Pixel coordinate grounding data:
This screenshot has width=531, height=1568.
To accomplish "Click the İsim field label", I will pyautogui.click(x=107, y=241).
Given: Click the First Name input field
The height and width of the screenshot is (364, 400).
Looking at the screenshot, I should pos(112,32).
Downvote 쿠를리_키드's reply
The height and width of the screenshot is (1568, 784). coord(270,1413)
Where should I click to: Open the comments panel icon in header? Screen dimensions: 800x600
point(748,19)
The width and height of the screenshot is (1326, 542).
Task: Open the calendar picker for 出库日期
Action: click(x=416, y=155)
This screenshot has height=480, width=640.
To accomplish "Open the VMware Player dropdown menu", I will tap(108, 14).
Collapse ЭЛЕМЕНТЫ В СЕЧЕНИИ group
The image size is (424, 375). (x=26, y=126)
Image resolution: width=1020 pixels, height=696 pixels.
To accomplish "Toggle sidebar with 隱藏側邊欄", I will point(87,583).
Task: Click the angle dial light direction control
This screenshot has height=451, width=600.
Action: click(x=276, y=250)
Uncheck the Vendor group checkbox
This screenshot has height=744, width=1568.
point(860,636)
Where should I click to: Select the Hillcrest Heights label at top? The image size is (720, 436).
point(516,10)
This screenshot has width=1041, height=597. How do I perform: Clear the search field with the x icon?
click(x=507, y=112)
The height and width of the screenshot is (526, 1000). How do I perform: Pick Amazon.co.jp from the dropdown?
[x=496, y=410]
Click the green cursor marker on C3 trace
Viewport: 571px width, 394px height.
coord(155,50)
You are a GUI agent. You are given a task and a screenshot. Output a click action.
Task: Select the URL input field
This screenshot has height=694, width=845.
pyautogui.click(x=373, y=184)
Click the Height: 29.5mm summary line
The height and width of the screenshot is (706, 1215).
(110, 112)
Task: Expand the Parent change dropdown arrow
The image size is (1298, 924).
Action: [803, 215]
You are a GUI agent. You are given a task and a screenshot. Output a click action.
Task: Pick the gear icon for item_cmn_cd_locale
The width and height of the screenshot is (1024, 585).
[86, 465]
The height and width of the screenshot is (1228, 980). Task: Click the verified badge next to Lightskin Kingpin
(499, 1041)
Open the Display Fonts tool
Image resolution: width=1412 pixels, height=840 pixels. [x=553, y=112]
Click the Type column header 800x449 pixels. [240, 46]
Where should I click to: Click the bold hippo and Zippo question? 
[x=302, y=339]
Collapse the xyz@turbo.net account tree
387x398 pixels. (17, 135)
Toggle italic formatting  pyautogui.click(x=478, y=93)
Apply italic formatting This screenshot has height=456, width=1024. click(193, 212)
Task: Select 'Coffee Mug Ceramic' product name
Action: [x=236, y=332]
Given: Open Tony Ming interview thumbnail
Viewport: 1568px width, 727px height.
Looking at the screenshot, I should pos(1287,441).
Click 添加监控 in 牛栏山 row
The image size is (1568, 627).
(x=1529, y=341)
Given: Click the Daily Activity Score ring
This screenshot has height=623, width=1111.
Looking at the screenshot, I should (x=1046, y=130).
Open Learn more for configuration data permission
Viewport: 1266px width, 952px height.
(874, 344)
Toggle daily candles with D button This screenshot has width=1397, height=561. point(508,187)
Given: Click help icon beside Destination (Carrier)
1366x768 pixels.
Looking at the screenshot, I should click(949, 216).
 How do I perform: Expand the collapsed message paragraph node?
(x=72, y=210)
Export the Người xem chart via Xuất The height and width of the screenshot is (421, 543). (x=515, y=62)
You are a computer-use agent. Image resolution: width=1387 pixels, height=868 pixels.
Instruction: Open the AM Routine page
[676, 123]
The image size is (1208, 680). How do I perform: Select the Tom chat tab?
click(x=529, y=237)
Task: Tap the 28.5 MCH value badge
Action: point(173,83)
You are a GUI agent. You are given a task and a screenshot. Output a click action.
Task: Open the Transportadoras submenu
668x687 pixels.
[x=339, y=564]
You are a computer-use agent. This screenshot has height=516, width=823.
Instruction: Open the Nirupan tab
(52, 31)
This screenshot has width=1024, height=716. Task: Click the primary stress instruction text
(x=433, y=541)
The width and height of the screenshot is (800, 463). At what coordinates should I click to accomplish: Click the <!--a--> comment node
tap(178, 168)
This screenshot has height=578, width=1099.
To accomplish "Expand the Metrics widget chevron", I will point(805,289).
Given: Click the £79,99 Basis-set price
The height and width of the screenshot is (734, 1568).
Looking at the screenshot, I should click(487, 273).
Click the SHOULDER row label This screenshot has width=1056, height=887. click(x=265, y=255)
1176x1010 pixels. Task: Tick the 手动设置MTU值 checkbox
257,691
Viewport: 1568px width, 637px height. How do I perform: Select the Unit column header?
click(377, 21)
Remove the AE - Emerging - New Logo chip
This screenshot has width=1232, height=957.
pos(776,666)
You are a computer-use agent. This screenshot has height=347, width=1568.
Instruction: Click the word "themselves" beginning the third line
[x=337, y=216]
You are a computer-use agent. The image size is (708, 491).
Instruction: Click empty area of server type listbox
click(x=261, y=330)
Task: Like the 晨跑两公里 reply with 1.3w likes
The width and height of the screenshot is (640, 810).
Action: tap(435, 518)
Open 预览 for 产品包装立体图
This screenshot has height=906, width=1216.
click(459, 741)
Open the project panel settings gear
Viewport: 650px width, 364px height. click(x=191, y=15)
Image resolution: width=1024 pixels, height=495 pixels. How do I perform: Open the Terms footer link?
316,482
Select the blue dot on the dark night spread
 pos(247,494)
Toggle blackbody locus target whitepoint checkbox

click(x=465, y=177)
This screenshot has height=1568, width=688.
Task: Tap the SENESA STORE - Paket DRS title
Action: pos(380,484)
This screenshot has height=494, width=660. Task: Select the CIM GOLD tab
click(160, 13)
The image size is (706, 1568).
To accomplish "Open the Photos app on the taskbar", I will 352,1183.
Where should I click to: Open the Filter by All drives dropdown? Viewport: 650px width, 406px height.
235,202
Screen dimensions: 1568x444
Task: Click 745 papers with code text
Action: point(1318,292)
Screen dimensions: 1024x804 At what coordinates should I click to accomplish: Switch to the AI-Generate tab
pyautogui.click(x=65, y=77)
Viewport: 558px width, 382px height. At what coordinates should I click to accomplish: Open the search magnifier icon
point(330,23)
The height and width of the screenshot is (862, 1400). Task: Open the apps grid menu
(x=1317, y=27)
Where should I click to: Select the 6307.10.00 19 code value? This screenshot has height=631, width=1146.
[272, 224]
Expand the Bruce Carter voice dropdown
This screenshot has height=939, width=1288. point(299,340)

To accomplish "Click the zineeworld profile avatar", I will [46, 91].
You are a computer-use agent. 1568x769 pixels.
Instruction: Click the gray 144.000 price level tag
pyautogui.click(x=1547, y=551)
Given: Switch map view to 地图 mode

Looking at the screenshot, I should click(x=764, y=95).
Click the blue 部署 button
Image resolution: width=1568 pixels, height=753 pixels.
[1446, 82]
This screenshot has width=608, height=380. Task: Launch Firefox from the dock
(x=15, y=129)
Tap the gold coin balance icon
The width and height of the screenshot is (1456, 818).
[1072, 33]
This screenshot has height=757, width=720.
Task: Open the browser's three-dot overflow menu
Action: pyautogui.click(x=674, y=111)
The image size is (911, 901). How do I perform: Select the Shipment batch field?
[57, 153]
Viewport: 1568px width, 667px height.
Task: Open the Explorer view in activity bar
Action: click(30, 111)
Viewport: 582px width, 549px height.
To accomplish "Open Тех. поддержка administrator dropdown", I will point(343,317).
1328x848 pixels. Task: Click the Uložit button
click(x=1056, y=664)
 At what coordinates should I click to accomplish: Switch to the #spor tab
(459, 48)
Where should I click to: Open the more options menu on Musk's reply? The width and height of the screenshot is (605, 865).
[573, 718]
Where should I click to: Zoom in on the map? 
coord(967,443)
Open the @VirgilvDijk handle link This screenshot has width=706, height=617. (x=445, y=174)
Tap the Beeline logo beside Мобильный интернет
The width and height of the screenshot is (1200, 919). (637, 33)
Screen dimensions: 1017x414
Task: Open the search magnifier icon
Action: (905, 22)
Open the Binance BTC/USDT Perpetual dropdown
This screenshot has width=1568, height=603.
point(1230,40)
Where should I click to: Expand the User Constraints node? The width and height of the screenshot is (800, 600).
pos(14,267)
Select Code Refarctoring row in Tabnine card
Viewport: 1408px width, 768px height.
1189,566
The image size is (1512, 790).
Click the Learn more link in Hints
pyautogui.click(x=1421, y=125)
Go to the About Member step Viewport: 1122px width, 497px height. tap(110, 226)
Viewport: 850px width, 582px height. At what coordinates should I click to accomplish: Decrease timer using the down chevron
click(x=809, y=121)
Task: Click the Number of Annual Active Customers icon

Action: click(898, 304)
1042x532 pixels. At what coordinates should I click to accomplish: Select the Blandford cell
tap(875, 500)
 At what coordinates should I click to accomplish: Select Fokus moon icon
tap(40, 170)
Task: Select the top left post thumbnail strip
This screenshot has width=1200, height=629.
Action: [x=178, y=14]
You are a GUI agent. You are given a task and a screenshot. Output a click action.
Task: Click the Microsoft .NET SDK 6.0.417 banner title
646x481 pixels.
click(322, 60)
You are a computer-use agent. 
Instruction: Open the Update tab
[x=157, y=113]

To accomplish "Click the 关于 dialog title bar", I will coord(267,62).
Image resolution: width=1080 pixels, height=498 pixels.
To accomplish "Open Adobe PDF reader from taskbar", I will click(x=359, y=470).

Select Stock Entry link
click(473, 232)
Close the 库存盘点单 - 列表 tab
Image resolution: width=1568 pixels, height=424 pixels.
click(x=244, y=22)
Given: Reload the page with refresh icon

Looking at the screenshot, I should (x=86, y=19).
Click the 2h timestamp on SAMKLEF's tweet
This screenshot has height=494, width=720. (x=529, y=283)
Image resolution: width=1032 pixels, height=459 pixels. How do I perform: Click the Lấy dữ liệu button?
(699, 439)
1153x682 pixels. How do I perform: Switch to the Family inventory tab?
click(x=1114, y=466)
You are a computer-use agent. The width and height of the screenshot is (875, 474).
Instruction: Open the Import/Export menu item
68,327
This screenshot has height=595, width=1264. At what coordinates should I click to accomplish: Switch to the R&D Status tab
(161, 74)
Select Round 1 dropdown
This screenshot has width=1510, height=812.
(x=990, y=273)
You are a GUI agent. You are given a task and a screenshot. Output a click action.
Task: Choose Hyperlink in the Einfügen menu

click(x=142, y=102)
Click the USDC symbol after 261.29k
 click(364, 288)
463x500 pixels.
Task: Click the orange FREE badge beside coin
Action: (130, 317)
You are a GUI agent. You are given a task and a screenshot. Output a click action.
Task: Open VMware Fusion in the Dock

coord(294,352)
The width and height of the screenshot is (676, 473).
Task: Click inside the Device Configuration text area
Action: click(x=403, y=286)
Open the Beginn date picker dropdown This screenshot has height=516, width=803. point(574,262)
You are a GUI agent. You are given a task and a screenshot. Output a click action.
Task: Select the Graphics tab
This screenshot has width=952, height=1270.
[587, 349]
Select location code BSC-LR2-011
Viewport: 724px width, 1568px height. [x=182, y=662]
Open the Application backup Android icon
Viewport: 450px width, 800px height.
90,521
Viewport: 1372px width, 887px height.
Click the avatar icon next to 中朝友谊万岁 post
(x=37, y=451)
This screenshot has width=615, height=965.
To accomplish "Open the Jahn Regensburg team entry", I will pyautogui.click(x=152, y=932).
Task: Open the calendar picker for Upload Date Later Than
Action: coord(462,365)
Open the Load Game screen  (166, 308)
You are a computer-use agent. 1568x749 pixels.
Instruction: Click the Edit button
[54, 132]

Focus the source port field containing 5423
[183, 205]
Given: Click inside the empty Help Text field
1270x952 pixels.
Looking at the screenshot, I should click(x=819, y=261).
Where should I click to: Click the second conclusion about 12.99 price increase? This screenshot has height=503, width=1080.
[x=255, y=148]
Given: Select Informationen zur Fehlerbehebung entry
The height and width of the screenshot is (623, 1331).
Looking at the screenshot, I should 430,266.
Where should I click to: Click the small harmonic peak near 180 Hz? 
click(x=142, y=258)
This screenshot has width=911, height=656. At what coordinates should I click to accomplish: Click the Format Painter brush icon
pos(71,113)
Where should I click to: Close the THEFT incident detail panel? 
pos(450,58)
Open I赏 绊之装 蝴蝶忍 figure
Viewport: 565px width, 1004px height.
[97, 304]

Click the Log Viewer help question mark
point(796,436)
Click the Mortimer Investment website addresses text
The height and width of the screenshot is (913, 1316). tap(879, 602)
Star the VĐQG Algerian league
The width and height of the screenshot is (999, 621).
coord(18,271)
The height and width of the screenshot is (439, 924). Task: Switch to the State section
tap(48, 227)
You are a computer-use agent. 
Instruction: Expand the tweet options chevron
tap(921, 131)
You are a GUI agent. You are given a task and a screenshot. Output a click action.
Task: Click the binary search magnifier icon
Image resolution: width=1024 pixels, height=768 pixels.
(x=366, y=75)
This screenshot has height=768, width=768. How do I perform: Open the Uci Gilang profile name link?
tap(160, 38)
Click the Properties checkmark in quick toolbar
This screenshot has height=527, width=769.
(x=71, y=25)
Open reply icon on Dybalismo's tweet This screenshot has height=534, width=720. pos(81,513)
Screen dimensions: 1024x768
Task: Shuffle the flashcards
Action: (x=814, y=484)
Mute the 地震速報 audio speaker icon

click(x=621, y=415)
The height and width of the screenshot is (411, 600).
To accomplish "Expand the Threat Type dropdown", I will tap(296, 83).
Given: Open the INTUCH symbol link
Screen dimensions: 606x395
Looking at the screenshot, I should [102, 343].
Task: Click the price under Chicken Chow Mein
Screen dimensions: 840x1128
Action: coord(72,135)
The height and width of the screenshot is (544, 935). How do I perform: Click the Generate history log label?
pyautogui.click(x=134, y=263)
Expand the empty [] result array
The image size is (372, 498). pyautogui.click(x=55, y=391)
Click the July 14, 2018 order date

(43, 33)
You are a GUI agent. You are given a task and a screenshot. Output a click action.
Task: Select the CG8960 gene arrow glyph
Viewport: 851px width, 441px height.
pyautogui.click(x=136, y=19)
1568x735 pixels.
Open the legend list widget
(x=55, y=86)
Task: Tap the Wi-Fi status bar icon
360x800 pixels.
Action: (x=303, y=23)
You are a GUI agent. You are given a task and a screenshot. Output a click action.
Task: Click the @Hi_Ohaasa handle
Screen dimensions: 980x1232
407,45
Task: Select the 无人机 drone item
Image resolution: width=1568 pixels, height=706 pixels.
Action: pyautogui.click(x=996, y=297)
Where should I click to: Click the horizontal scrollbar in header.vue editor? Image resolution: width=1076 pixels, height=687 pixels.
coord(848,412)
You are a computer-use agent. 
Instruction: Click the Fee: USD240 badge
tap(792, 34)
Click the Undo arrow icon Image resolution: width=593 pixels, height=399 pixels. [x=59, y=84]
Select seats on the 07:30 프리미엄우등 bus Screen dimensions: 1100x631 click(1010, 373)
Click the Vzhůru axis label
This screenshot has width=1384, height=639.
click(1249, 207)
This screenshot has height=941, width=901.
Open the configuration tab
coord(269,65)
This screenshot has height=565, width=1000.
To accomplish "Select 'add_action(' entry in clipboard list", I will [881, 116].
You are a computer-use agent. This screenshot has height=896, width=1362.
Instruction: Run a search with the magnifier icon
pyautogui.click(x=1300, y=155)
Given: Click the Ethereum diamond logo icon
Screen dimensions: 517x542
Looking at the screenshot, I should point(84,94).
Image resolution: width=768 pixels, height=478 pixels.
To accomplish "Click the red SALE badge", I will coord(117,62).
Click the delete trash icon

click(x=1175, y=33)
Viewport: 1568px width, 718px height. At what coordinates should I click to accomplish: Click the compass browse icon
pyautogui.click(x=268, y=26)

Problem details: Set down only the lines above that fall between the line holding "Open the Application backup Android icon" and the line holding "This screenshot has width=615, height=965.", inclusive, keeping each exact.

Task answer:
Open the Application backup Android icon
Viewport: 450px width, 800px height.
90,521
Viewport: 1372px width, 887px height.
Click the avatar icon next to 中朝友谊万岁 post
(x=37, y=451)
This screenshot has width=615, height=965.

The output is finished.